The other selling point of the Trilogy – perhaps less noticeable than the graphics or the world-building, but no less important – is the music. Stewart Copeland (yes, the one from The Police who isn’t Sting) did the original tracks for each trilogy, and the range of the scores is staggering. There’s funk here, there’s jazz, there’s even jungle house. The breadth of the game’s visual design is staggering, and the fact that the aural design is equally as broad and inventive is unprecedented, one of those easily forgotten achievements. Better yet, each track is remastered and subtly remixed here, but there’s the option to return to the original, in their lo-fi glory, should you want to do so.

More colour than Dali on LSD.

The one snag that made Crash Bandicoot’s remaster, which this will inevitably be compared to, not an entirely perfect one was the apparent upscaling of difficulty (although I’d argue this assumed increase of difficulty was less an actual difficulty increase and more a reliance on muscle memory). The Spyro trilogy, which was never difficult to begin with, skips over this entirely. In fact, it actually feels easier. This might be because I’m a 28-year-old man who’s better at playing video games than I was when I was eight, or it might be a mixture of more intuitive controls and improved collision detection. Who can say!

When I was a child, these games felt like unimpeachable and gorgeous paintings that you could play around in, unencumbered, for seemingly endless hours. As an adult, you can see the gaps a little bit better. The levels feel smaller and more self-contained, the camera is more often an impediment than an asset, and any of the difficulty is less the game stepping up a challenge and more the player fighting the limits of the game’s engine. There’s still the sense of wonder, and developer Toys for Bob has done a gorgeous job of adapting the original’s design to a new art style. It makes me happy that gamers who experienced that wonder with the original trilogy can now introduce them to the next generation.

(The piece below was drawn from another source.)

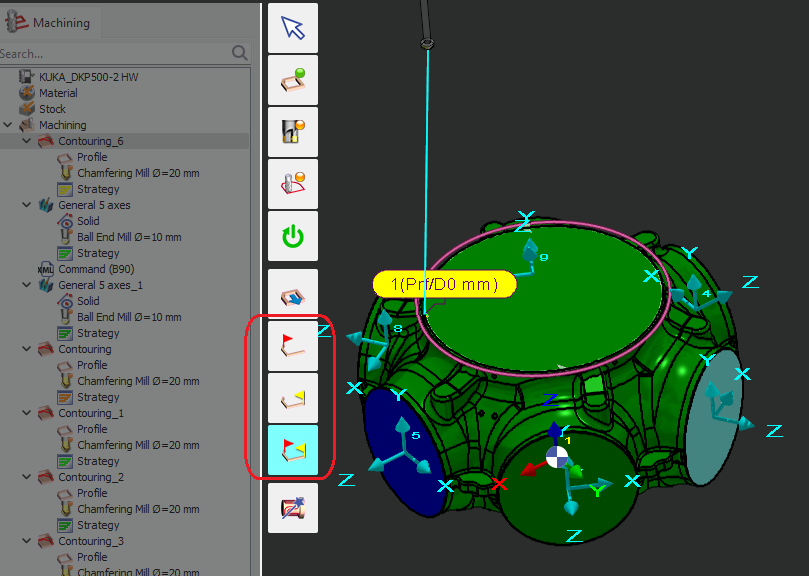Image resolution: width=809 pixels, height=576 pixels.
Task: Select the Stock item in tree
Action: pos(52,109)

Everything in the game feels as charming and thought-through as the originals.

In saying that, it’s hard to look at Spyro: The Reignited Trilogy and not consider where the series went after this trilogy. There was the bug-ridden Enter the Dragonfly, which played like an obvious beta, and put the series into a coma, only to be briefly revived for a reboot and barely justified handheld cash-ins. The most prominent use of the Spyro IP in the past ten years has actually been the Skylanders spin-off, which exists mostly to sell kids toys, and has therefore been hugely successful.

Spyro: The Reignited Trilogy exists for two reasons. One reason is the aforementioned, unprecedented, and almost entirely unrelated success of Skylanders, which has not only spawned endless amounts of merch and toys, but television shows, and countless portable games. If you can tie that success into a previous, barely connected, success and defibrillate a whole other franchise, why wouldn’t you?

The other reason is that beast we call nostalgia. It’s why old games get re-released, other games get remastered, and a whole console is made to appeal to it. But nostalgia doesn’t exist without the quality of the original game, without the charm, the effort, and the hard work that made those things good in the first place. If Spyro: The Reignited Trilogy is a success (and by every measuring stick it is) then it’s only because the original trilogy was so strong.

Even Hunter, the annoying cheetah, is updated for 2018.

Which leaves me with one question: we’re in an environment commercially and critically where these games can sell a few million and make bank on investment, but is it enough to revitalize the genre? Could we make another Spyro that matches these games for depth, charm, and genuine care? Or is the industry going to be looking for gems in graves for the foreseeable future?

See you in 2019 for MediEvil Remastered, y’all.

Spyro Reignited Trilogy is available for Playstation 4 and XBox One right now.